Mile 22 Review

Rating:

5 out of 10

Cast:

Mark Wahlberg as James Silva
Lauren Cohan as Alice Kerr
Iko Uwais as Li Noor
John Malkovich as Bishop
Ronda Rousey as Sam Snow
Carlo Alban as William Douglas III
Natasha Goubskaya as Vera
Chae-rin Lee as Queen
Sam Medina as Axel
Keith Arthur Bolden as King
Jenique Hendrix as Knight
Billy Smith as Rook
Myke Holmes as Pawn
Emily Skeggs as M.I.T.
Terry Kinney as Johnny Porter
Brandon Scales as Jacob Stone
Poorna Jagannathan as Dorothy Brady

Directed by Peter Berg

Mile 22 Review:

For all its wham-bam action film kinetics – frequent and fun as they are – Mile 22 is a nothing-burger of a film, all build up and no pay off. It’s the cinematic equivalent of Lucy’s last-minute football purloining, sending its audience into the air like Charlie Brown, cursing themselves for believing that – for just a moment – things were going to turn out differently.

A secret team of advanced US operatives – lead by perpetually angry super genius James Silva (Wahlberg) – have been scrambling around the world looking for missing canisters of cesium: perfect fuel for dirty bombs for terrorists. When a Special Forces officer (Uwais) in a Southeast Asia country announces he knows where they are it’s up to Silva and his team to get him to safety as quickly as possible. That means traveling across 22 miles of city terrain filled with bullets, bombs, assassins, betrayal and possibly more danger than even Silva can handle.

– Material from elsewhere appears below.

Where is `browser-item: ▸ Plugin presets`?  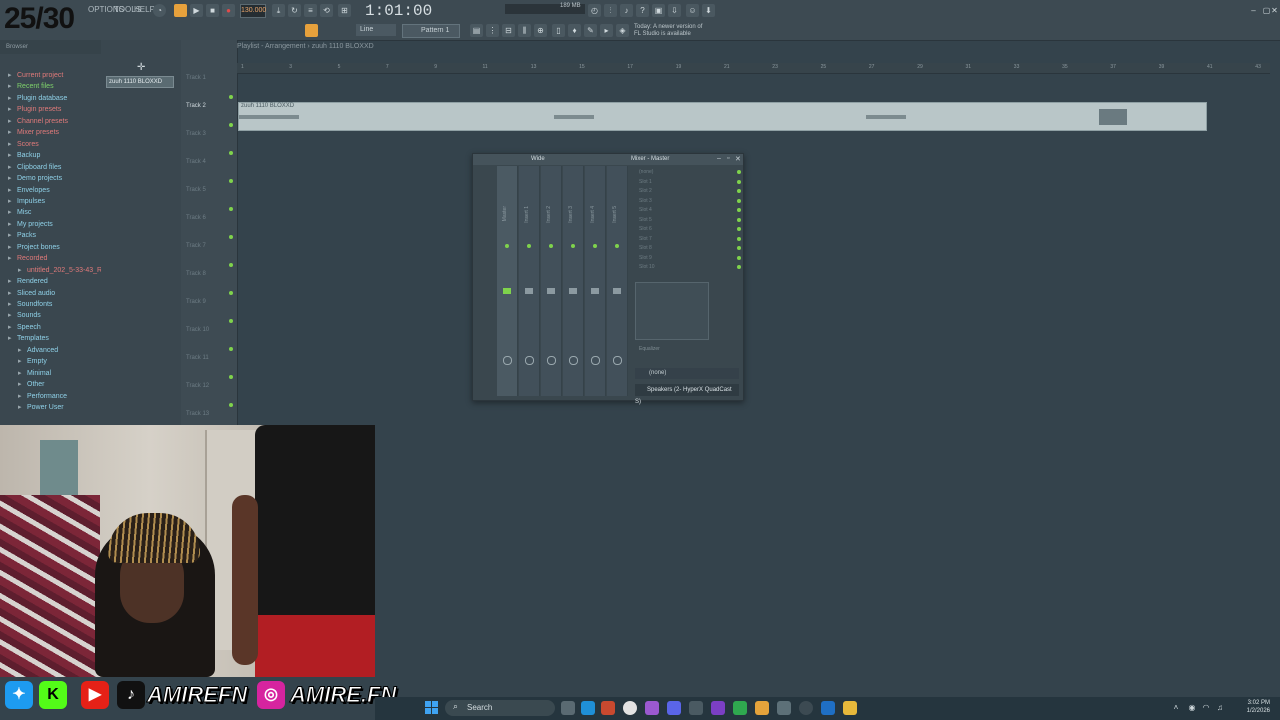 browser-item: ▸ Plugin presets is located at coordinates (34, 110).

What they want more than that no man can say. There are some small feints towards rich inner lives for the many, many, many characters Mile 22 throws our way but not much more. Silva is impatient with how slow everyone else is and deals with it by snapping a rubber band on his wrist. His number two, Alice (Cohan), is in the middle of an ugly divorce. His number three (Rousey) is thinking about getting into goat farming, the local spy chief (Kinney) is stressed and needs a nap. It’s the kind of manic character interaction director Berg (Patriots Day) has been so adroit at exploiting in his other set-piece-o-ramas. While his end goal is bombastic explosions and roiling cameras, just enough life is given to the characters to fill the space between action beats and sort of care what happens to them (or at least what they are doing at any moment).

And for a while it seems like Mile 22 will pull it off, too. When Silva and his team aren’t shooting up the streets of Indocarr City (capital of some unknown, unnamed Southeast Asia country) they’re providing just enough jokes and barbs to keep everyone engaged, even if Wahlberg is forced to speak a mile-a-minute in a continuous monologue which frequently reduces to gibberish. This is perfectly fine in a simple A-to-B plot which is going to be covering a small area of ground in a short period of time, but Lea Carpenter and Graham Roland’s script doesn’t want to do that even though that is exactly what the film sets out to do. Instead it flashes forwards and backwards, from a pair of Russian generals speaking portentously in a surveillance plane to Silva’s post mission debriefing speaking portentously about what went wrong on this simple mission. There’s a desire to fill Mile 22 with structural complexity and paranoia it not only does not need but which is actively antithetical to its mission.  This is not a film which benefits from Resnais-like discursions into past and future and the breaking apart of narrative.

It’s hard to ignore the feeling this is primarily to give Wahlberg something to do in his own film. The interpersonal drama has all been handed to Cohan as she tries to deal with the stress of her ex and her asset messing with her mind without losing the plot, and the action beats have all been handed to said asset, The Raid’s Uwais, who takes over the film’s set pieces with a leap and a bound and brings them to startling life. Most of the film’s best moments are his and everyone is left just watching.

Pointless action movie with some good beats is hardly the worst criticism light entertainment ever received – a lot of the time it’s just the cure for what ails you and Mile 22 could have been a decent version of one of those but for its obsession with its flashbacks and build up to some sort of giant reveal which turns out to be … not a reveal. It’s a shameless bit of sequel baiting which reminds strongly of Tony Gilroy’s abortive Bourne Legacy, Mile 22 spends more than half its running time building to a fantastic climax which is left off screen with more to come if we make it to Mile 23. It deflates whatever goodwill there may have been stands the viewer with nothing to hold onto. Sequel baiting only works if enough goodwill has been engendered ahead of time and there is nothing in Mile 22 attempting that.

A pointless action movie can get away with a lot but the one thing it must never do is remind us how pointless it is. Mile 22 spray paints it in bright red letters across its own face.